And so I began the journey of the butterfly, turning away from the ways of the caterpillar. It’s funny how anything, however wrong and unhealthy, is hard to give up once you have become accustomed to it’s warmth, it’s comfort and it’s laws. I began to shed off relationships that were bad for me. Along the way I made mistakes with friendships that had been good to me and lost them. I mourned too long over some and fleetingly mulled over others. My life is fuller for all the beautiful people who have passed by my way and lighter for all the people who were bad for me and never should have been there.
I am learning in these #31daysofwoohoo that I must learn how to gracefully exit but firmly shut the door. Goodbyes are never easy (at least not for me). I am a hoarder. I hoard memories and hoard emotions. I savor that moment in the day when I can go over the good ones and relive them in HD 🙂 I dream those times in my dreams when the bad ones creep into my sunshiney world and morph into nightmares. But I hoard them all the same.

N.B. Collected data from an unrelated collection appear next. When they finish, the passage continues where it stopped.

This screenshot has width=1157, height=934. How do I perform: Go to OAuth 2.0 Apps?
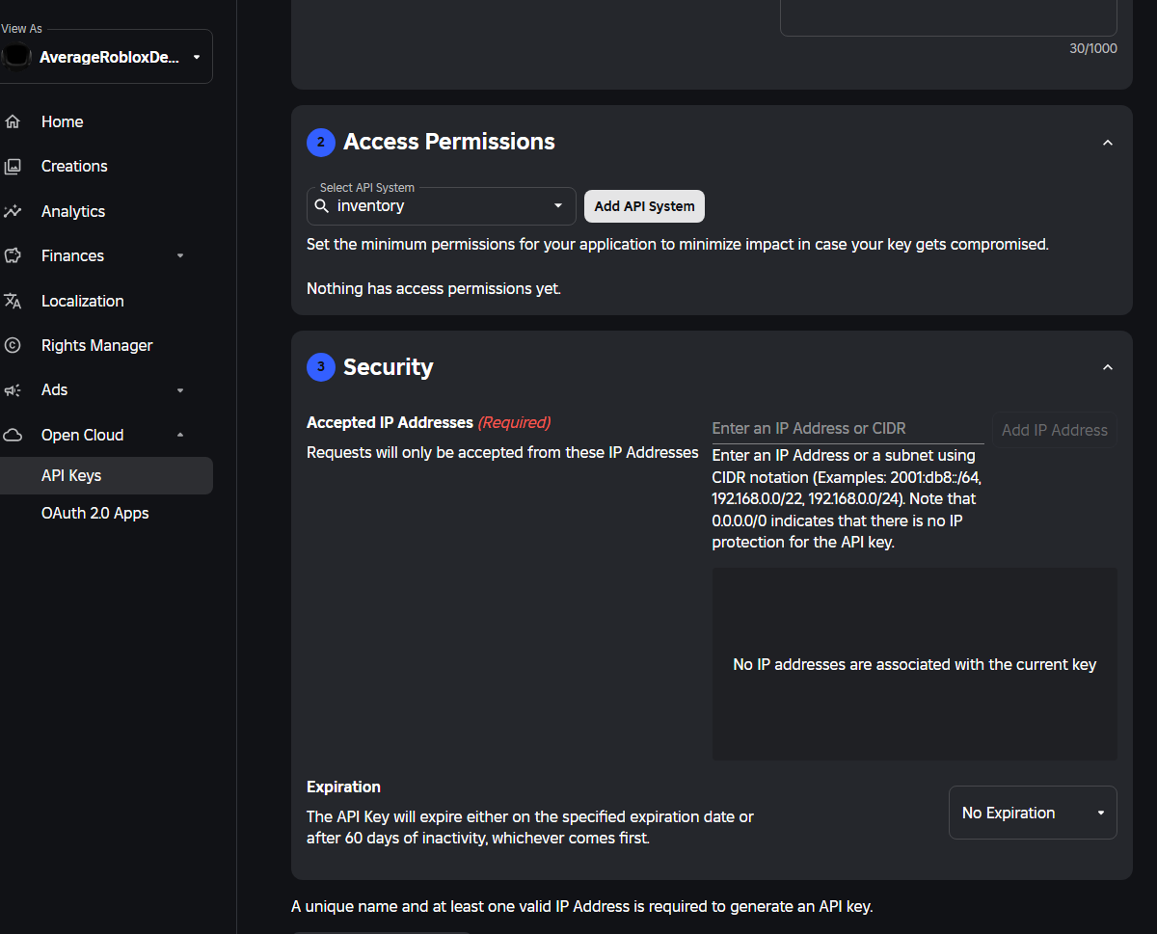(x=94, y=513)
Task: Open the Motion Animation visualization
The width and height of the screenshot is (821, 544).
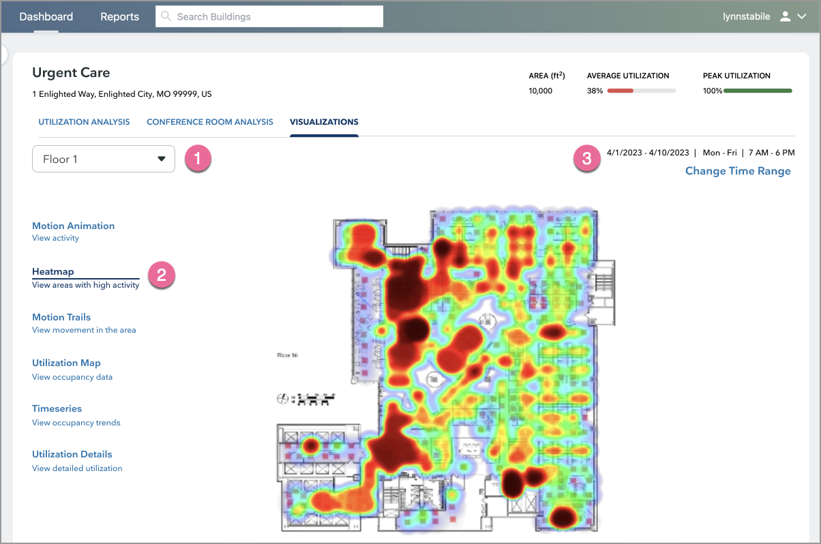Action: pyautogui.click(x=73, y=226)

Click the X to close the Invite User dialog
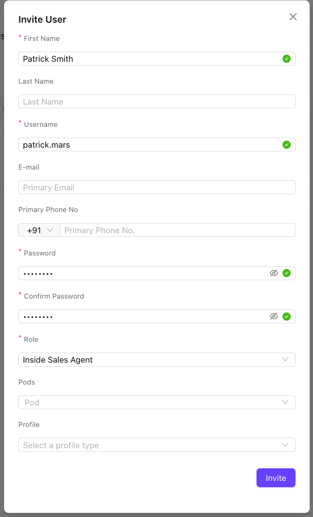click(293, 17)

On this one, we will walk together. Today I give myself – and you – the strength to exit with grace, leave in peace and go in dignity. I speak the courage to open our hands and let go. To wave goodbye, mourn for the right amount of time, turn around and walk away. And I speak the wisdom to know when to go back, seek forgiveness, swallow pride and fight (or grovel) for what you were never meant to lose.